> [Itens de dados]:
═══
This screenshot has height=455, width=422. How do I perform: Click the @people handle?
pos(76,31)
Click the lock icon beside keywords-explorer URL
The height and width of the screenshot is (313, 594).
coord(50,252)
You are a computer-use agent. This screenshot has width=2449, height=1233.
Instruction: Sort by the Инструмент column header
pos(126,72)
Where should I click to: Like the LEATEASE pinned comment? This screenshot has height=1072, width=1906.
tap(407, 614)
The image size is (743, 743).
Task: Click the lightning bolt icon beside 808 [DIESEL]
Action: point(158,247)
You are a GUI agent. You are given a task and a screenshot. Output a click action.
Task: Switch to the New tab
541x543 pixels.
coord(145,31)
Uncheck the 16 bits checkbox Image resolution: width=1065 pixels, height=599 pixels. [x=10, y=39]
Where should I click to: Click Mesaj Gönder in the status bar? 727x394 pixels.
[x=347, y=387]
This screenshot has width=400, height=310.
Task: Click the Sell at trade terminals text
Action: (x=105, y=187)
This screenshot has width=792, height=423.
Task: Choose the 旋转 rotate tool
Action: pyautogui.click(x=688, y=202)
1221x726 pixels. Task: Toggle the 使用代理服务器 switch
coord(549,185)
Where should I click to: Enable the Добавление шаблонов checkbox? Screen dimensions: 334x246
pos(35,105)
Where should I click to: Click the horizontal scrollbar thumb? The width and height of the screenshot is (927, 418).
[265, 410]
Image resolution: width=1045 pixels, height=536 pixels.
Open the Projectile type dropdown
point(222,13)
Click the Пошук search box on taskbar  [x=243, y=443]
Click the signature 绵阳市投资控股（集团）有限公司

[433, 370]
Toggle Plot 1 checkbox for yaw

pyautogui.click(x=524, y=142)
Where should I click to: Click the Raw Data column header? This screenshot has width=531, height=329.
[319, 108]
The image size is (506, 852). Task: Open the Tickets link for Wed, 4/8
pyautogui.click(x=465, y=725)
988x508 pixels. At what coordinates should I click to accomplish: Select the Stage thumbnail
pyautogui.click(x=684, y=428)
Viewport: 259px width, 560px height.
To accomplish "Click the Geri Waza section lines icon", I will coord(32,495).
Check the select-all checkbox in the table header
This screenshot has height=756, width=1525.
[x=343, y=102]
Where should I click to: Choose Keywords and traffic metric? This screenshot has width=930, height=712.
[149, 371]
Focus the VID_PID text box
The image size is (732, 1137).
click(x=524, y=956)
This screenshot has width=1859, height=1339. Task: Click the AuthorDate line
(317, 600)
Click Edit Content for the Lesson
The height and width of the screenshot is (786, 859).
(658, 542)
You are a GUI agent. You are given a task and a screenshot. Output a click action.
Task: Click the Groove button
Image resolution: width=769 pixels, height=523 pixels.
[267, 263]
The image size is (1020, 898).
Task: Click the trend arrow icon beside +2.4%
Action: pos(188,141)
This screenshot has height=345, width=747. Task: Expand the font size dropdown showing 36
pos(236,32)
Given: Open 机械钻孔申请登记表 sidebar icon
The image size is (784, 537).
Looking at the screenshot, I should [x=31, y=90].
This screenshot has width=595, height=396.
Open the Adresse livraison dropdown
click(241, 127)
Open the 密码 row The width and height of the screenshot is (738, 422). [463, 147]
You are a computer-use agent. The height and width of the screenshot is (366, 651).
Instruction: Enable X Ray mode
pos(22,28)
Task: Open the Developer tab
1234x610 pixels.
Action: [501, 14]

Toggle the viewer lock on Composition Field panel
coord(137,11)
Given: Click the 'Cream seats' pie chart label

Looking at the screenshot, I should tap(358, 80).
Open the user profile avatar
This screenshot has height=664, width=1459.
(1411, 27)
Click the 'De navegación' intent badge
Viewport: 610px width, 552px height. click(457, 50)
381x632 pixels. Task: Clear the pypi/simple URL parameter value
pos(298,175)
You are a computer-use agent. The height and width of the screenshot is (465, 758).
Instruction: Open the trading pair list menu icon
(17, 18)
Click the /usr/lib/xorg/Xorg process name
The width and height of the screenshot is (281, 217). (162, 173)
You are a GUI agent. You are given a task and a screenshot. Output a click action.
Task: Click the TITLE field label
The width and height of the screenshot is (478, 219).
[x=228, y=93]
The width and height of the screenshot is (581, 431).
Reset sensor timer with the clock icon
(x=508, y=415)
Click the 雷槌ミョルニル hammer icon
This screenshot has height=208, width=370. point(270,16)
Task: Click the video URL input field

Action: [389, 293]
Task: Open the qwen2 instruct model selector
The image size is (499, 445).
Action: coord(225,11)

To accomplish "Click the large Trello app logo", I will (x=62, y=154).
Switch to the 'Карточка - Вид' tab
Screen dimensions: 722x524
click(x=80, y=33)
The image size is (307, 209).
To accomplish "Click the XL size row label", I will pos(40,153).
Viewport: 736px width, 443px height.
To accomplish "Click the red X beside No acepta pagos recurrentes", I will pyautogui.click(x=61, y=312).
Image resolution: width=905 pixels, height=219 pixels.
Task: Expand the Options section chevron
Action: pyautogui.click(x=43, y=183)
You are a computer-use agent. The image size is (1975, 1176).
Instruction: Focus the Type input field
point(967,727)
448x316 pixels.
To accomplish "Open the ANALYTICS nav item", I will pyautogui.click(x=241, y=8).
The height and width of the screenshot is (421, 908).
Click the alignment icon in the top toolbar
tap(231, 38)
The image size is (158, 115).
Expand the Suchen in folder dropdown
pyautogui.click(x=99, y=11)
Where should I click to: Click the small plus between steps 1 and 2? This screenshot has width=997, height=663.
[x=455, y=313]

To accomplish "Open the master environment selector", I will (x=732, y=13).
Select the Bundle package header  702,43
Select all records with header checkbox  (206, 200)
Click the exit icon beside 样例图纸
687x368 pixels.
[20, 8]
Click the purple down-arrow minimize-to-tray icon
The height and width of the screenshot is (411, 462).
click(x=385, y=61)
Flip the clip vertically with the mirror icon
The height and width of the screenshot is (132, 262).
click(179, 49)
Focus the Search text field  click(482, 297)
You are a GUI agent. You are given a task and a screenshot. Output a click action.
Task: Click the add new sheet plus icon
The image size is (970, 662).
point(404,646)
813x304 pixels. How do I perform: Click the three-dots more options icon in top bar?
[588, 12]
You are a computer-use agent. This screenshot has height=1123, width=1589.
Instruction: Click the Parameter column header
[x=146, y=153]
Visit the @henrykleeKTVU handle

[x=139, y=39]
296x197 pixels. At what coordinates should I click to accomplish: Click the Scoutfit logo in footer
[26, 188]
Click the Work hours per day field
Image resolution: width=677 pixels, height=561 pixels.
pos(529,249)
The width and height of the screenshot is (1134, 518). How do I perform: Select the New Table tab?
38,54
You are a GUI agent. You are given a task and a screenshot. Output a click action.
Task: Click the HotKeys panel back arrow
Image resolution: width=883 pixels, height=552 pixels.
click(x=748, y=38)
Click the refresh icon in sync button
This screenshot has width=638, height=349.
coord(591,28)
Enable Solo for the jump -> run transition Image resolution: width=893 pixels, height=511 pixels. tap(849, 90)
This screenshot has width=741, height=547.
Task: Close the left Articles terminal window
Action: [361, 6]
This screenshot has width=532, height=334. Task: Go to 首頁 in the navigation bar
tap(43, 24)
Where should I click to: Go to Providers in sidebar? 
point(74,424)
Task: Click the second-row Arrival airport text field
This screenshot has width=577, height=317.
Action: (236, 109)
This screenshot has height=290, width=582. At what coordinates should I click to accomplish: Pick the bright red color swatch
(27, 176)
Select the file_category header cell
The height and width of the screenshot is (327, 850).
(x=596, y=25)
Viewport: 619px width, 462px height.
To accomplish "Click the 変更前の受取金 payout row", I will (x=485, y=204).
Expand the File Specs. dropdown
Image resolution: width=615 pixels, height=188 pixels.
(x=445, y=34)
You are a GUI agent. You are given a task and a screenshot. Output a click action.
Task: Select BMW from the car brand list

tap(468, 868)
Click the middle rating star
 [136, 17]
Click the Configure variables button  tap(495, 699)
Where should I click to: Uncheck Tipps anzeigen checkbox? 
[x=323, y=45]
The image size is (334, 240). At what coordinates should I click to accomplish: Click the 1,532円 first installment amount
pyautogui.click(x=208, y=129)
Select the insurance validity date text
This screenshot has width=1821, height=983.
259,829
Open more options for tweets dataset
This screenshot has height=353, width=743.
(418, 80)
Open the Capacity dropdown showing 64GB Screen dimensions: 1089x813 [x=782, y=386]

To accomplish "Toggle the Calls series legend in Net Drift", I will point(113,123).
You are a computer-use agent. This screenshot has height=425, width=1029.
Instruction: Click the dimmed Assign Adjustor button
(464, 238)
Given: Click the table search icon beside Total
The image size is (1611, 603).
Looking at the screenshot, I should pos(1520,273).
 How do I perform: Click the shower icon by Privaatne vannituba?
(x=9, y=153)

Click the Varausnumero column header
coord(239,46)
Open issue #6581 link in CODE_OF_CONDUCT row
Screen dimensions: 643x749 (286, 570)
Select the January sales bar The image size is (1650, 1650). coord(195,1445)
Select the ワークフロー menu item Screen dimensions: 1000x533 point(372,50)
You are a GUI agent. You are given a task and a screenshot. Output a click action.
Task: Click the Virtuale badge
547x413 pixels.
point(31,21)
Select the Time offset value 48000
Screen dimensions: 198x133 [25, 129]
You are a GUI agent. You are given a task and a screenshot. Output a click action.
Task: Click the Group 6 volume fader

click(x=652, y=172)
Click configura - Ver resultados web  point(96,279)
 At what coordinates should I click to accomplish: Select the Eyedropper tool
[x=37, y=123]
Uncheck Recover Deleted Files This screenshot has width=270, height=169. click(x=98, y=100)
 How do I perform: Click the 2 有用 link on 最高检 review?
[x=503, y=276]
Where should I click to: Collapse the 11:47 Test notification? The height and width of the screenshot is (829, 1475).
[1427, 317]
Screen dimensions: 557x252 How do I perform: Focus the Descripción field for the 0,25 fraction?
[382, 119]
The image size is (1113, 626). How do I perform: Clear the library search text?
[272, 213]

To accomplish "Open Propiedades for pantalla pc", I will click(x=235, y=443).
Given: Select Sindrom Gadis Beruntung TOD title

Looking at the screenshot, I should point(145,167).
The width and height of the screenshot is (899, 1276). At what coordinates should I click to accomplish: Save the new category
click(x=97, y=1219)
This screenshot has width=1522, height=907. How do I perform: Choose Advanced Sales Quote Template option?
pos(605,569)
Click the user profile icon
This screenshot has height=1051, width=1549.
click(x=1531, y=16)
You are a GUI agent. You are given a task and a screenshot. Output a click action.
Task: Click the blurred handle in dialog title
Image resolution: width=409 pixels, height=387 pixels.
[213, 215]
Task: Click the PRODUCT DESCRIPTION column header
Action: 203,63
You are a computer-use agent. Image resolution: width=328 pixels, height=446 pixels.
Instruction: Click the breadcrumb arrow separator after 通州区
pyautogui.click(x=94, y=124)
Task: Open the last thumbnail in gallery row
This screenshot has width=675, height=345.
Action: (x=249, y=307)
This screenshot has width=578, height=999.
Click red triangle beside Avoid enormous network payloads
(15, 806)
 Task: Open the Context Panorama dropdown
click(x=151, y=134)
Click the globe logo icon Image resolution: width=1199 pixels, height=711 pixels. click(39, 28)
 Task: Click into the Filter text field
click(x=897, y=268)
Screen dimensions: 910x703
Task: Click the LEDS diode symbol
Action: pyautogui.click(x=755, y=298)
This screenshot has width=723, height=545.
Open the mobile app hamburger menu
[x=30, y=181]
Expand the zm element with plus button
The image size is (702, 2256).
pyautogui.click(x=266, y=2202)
═══
> [Exercício escrito]: Reproduza fielmente o trecho das entradas que começa na linha que contém "This screenshot has width=1522, height=907." e vai até o fim das entradas, com as duas pontas incluídas.

> [Solução completa]:
This screenshot has width=1522, height=907. How do I perform: Choose Advanced Sales Quote Template option?
pos(605,569)
Click the user profile icon
This screenshot has height=1051, width=1549.
click(x=1531, y=16)
You are a GUI agent. You are given a task and a screenshot. Output a click action.
Task: Click the blurred handle in dialog title
Image resolution: width=409 pixels, height=387 pixels.
[213, 215]
Task: Click the PRODUCT DESCRIPTION column header
Action: 203,63
You are a computer-use agent. Image resolution: width=328 pixels, height=446 pixels.
Instruction: Click the breadcrumb arrow separator after 通州区
pyautogui.click(x=94, y=124)
Task: Open the last thumbnail in gallery row
This screenshot has width=675, height=345.
Action: (x=249, y=307)
This screenshot has width=578, height=999.
Click red triangle beside Avoid enormous network payloads
(15, 806)
 Task: Open the Context Panorama dropdown
click(x=151, y=134)
Click the globe logo icon Image resolution: width=1199 pixels, height=711 pixels. click(39, 28)
 Task: Click into the Filter text field
click(x=897, y=268)
Screen dimensions: 910x703
Task: Click the LEDS diode symbol
Action: pyautogui.click(x=755, y=298)
This screenshot has width=723, height=545.
Open the mobile app hamburger menu
[x=30, y=181]
Expand the zm element with plus button
The image size is (702, 2256).
pyautogui.click(x=266, y=2202)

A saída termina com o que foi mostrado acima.